**Given entries**.

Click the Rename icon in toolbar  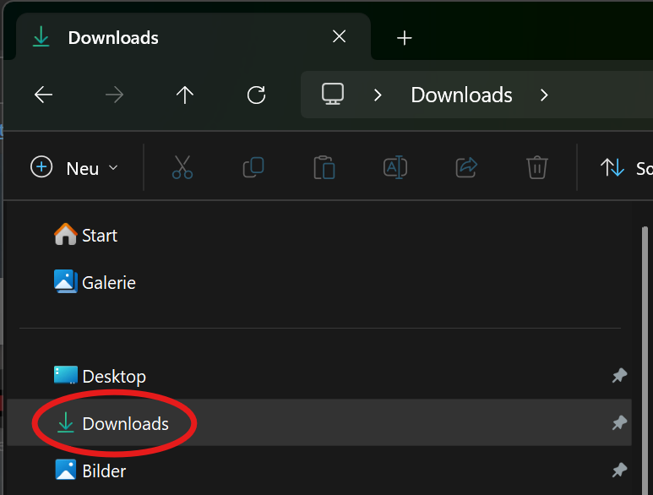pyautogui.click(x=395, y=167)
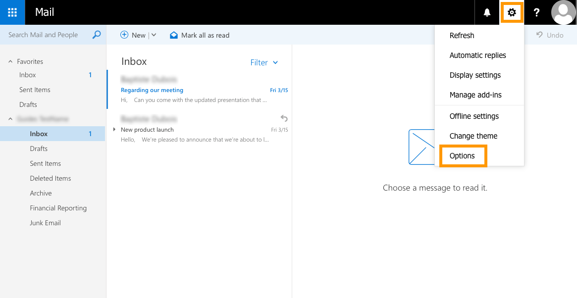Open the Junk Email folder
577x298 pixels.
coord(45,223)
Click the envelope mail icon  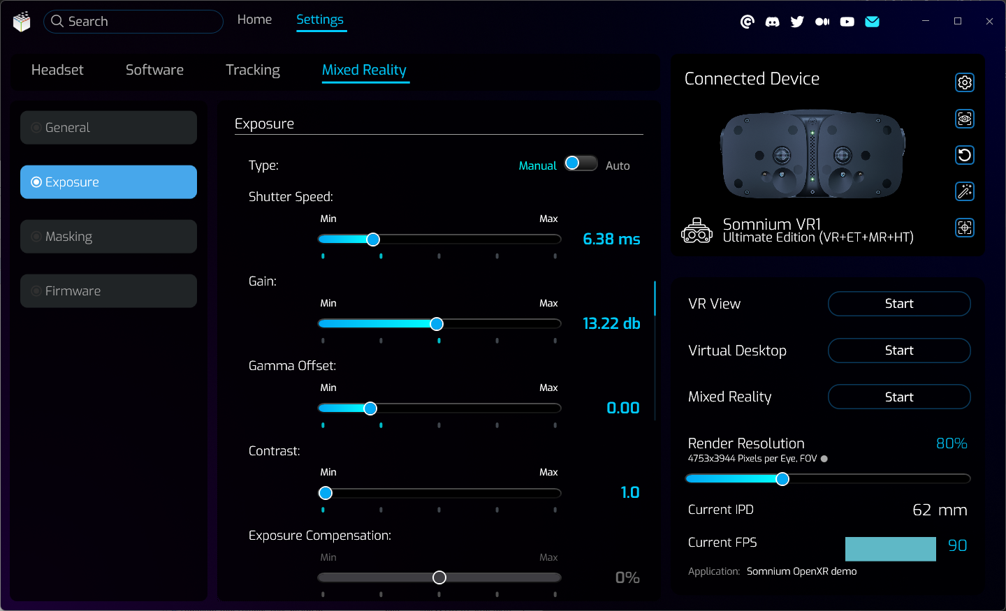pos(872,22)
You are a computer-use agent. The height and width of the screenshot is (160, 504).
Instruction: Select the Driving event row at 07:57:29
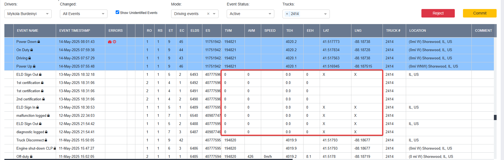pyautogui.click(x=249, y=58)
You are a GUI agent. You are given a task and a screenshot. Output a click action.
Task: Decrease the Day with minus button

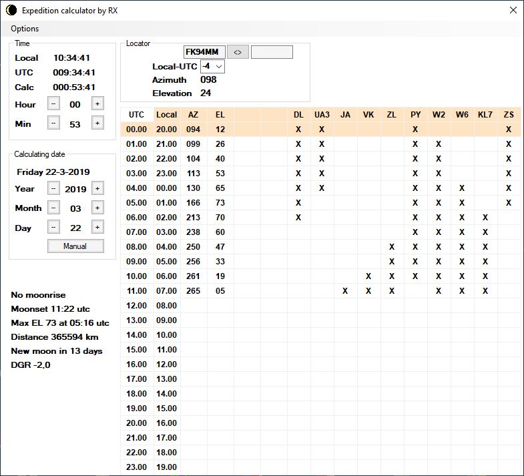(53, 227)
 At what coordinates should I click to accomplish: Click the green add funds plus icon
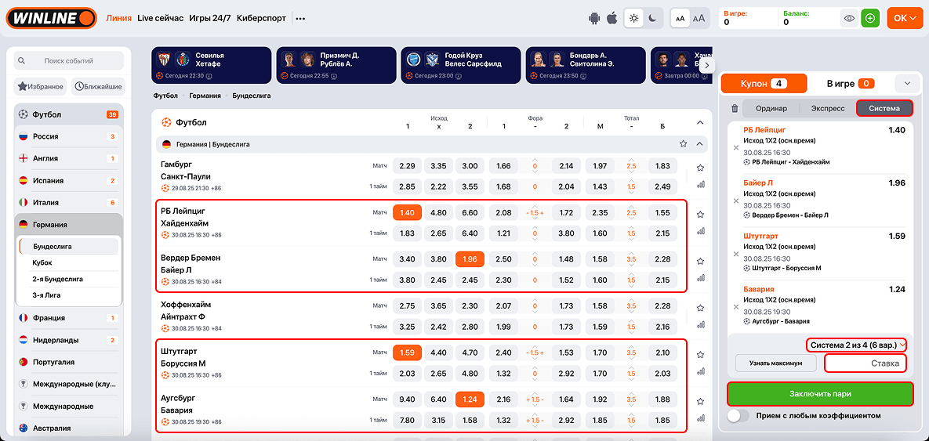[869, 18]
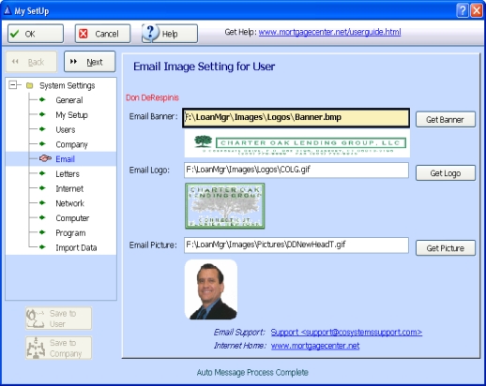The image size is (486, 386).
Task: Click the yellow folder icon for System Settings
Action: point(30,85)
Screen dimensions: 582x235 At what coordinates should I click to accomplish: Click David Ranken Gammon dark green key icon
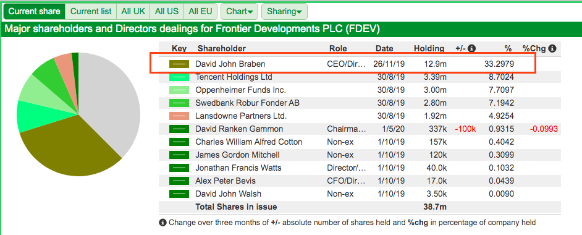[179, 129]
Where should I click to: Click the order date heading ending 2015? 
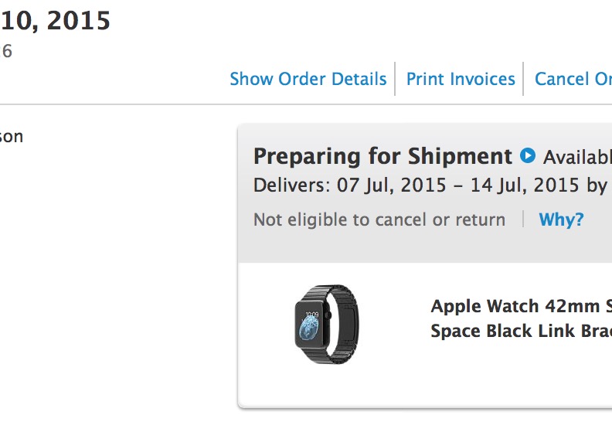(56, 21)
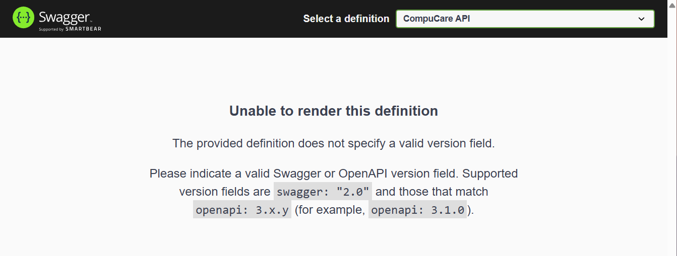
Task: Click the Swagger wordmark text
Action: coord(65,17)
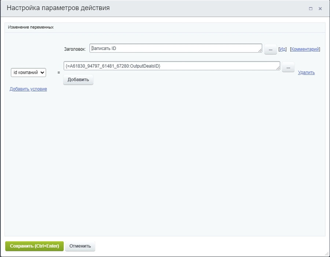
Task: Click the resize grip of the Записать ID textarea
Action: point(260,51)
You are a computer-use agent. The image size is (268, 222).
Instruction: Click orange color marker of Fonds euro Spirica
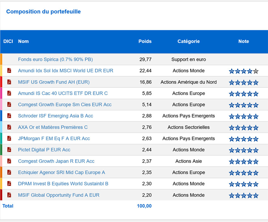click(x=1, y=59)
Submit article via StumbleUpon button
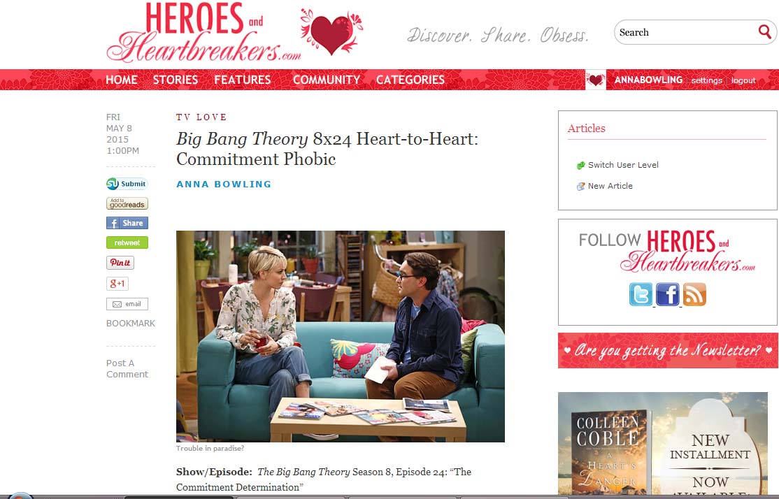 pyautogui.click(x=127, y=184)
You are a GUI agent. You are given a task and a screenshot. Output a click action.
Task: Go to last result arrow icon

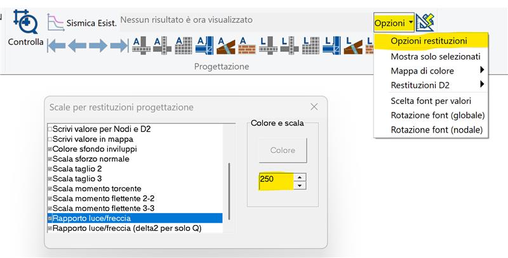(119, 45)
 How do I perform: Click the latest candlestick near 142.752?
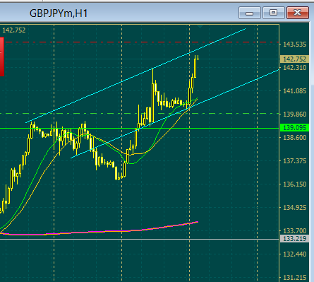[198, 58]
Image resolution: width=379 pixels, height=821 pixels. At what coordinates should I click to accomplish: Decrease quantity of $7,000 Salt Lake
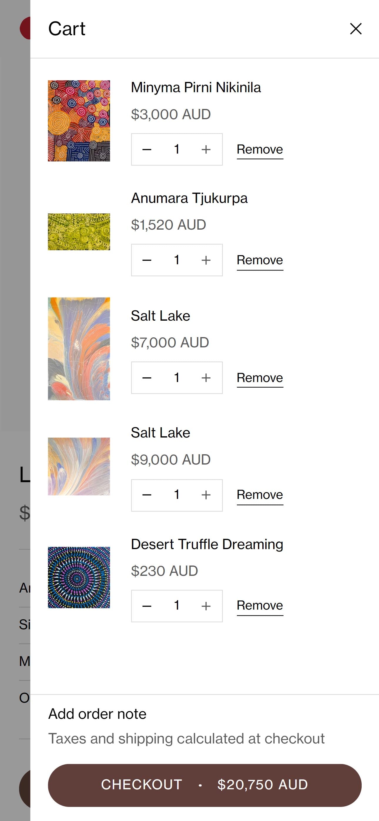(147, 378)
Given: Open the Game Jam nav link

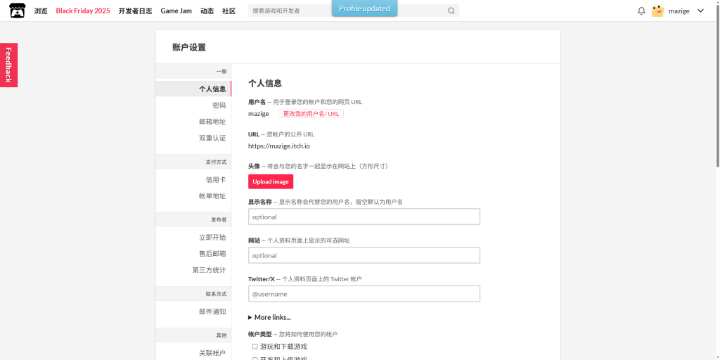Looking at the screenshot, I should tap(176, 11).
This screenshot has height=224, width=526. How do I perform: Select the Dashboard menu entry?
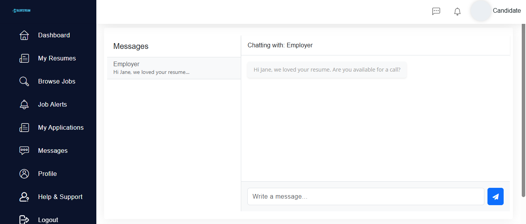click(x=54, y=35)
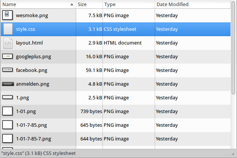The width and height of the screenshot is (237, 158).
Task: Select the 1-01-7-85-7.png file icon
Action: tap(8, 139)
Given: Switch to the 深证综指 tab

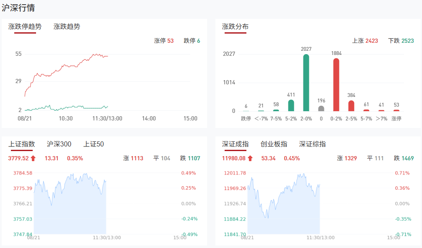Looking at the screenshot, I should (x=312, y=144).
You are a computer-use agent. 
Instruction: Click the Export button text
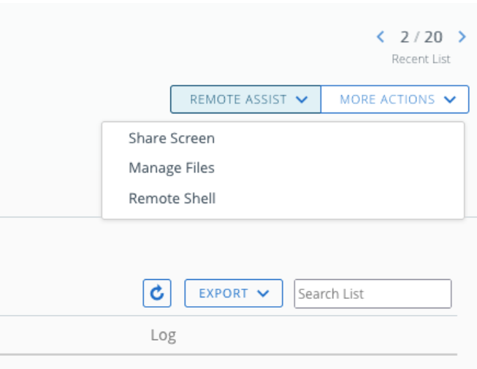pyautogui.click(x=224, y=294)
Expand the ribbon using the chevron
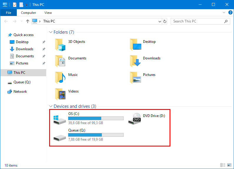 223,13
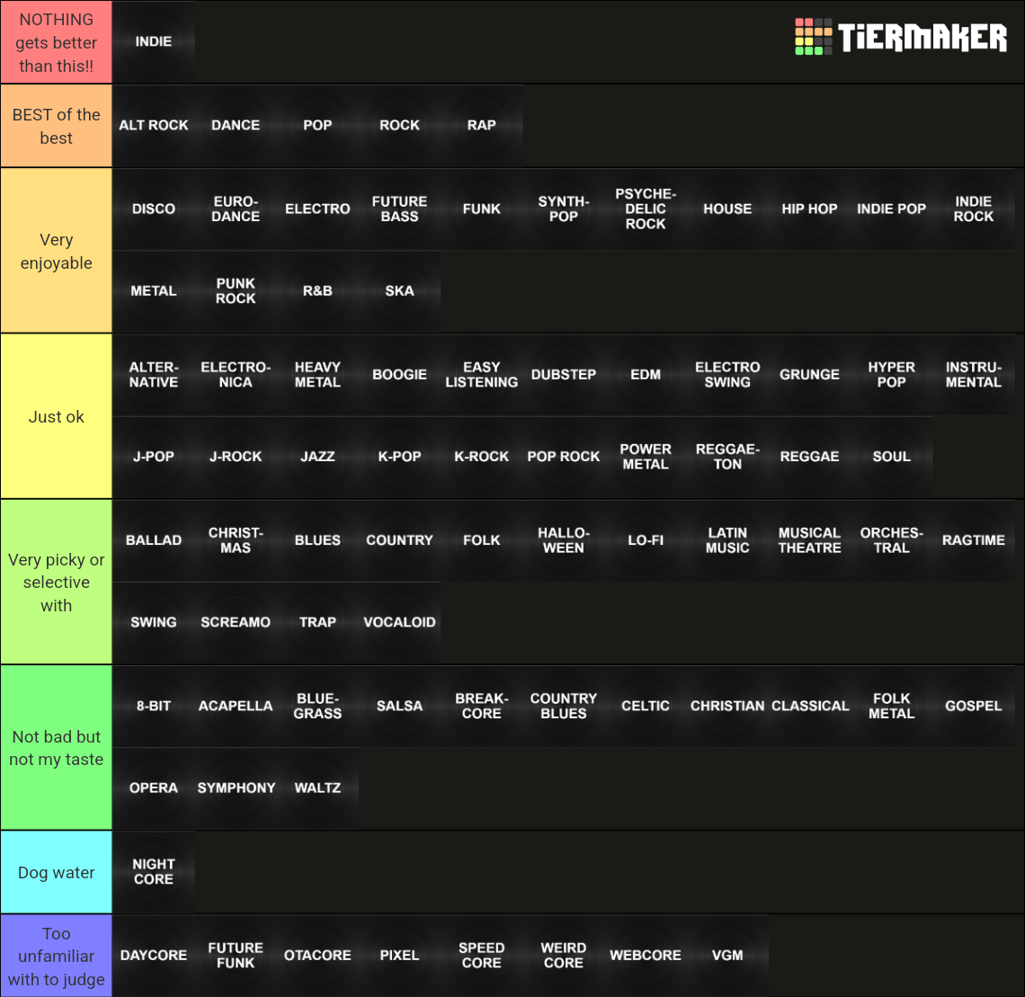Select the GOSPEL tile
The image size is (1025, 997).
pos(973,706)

**What to do**. In the records above, find the line containing "Instruction: Click the Export button text", then please restate it and each line after it word for word, pictures excluded.

**The completed task**.
Instruction: Click the Export button text
pyautogui.click(x=224, y=294)
Expand the ribbon using the chevron
 223,13
Select the GOSPEL tile
The image size is (1025, 997).
pos(973,706)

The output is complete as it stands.